Opening Rolling Stone’s pages in ’71, a reader could flick across a multi-issue feature which would become Hunter S. Thompson’s Fear and Loathing In Las Vegas into Lester Bangs’ zealous rants about some rock outfit destined for oblivion. They could thumb to John Lennon pouring his heart out in an interview with Wenner himself. It was here, in this fertile period, that Rolling Stone hit its highs.

As the ‘70s ensued, Wenner and the magazine expanded their interests from music to delve deeper into sex, religion, politics and sport. Jann and his flower children had matured. Politicians, actors and celebrities became just as likely to grace its covers as much as musical icons or the Next Big Thing.

Others began to seize music’s critical vanguard. When it came to the latest shocks to the system Rolling Stone was increasingly at odds with the present compared to Creem or British weeklies NME and Melody Maker. To many, it became a lifestyle and culture magazine. Pop culture’s incumbent voice or worse still, The Establishment.

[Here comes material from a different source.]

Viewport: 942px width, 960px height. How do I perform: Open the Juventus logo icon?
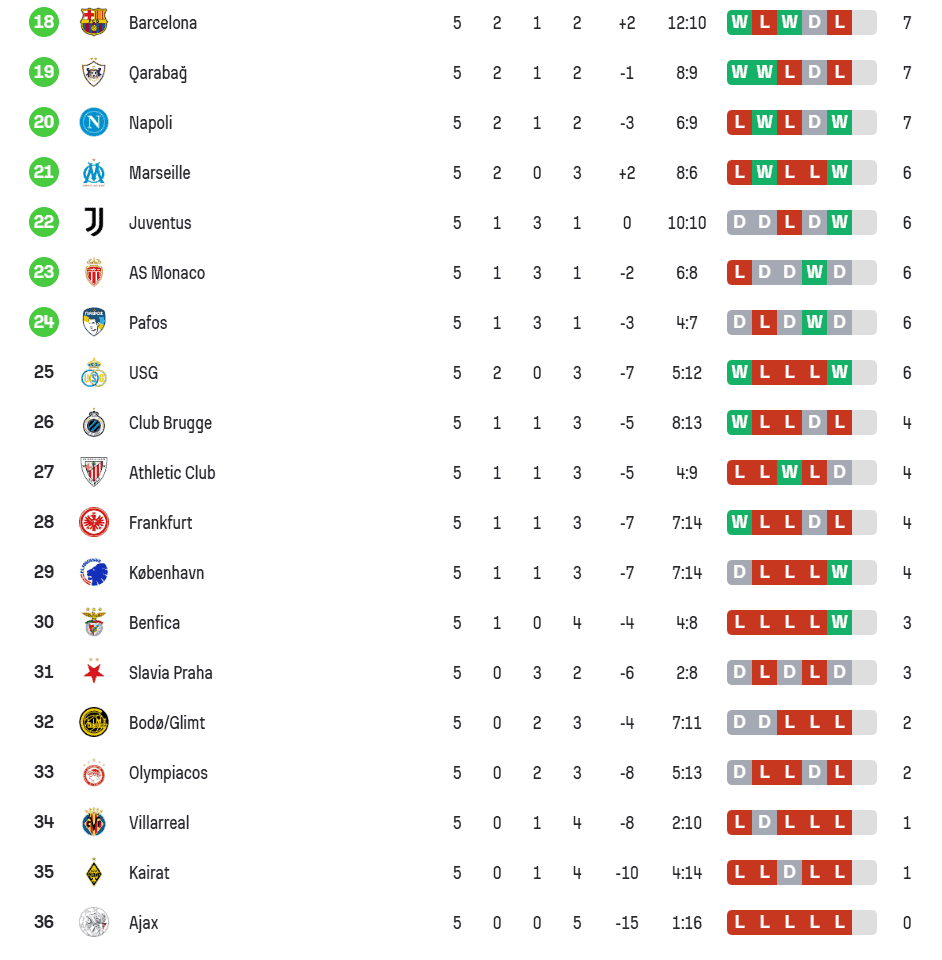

It was conclusively shunted from authority by punk, a movement which Rolling Stone famously failed to seriously acknowledge until the 1980s. Legend has it Wenner even went as far as vetoing his staff’s election of The Sex Pistols as 1977’s Band Of The Year for his own less than democratic preference of Fleetwood Mac. When music journalism professionalised (and was arguably purged of its personality) during the ‘80s, Rolling Stone duked it out with heavyweight competitors Spin and Smash Hits. In many cases it would struggle to outsell these edgier counterparts.

While feted as rock’s bible, Rolling Stone was continually asleep at the post. It continued to drop the ball, failing to champion grunge and fumbling again with the garage rock revival of the early 2000s. Both movements were embarrassingly snapped out of its own American backyard by British weeklies.

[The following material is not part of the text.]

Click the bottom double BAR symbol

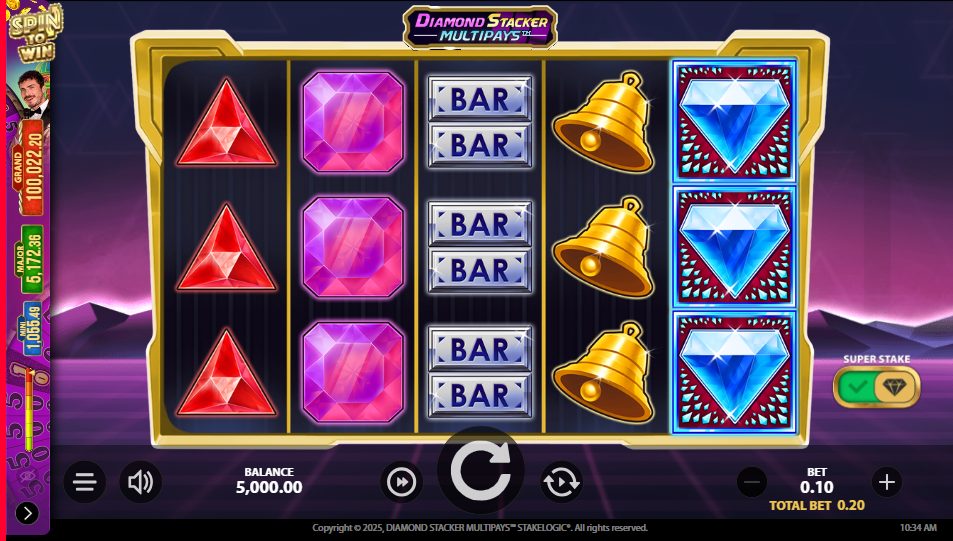pyautogui.click(x=480, y=371)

The advent of the internet provided another critical as authoritative voice in music. Pitchfork became the modern face of criticism while a legion of blogs hopped onto the cultural pulse. Presented with the challenge of the internet generation, Rolling Stone seemed more content leaning back into celebrity and its past glories. But I’ve digressed.

Yes, Rolling Stone has been bailed out before. After two cashed up acquisitions in the past two or so years the institutionalised American edition isn’t moving anywhere. Whether we will again have its principles framed within a uniquely Australian voice remains unclear.

A name is, after all, a valuable thing. People can invest a lot of goodwill in a brand – never trust a band with a brand. We live in an age where our dead return subject to popular demand. Look at Vice Media’s revivification of i-D. The Face is likely to be returning too. But if this mag is truly reignited it should be with the self-same fire and fury of its namesake in its prime. Bring it back right, or don’t bring it back at all.

As someone who’s dipped in and out of Rolling Stone Australia my entire life, I can’t deny there’s been some magic between those pages. I’m grateful for that. But after all this time together, the fantasy has retreated a little and it wasn’t all that. Good, but not great.

In a world populated by more people writing or talking about music than ever before, there’s an untold wealth of ideas and expression at my fingertips. So many are right here in Australia. I won’t dwell too much on the past. I’m moving on.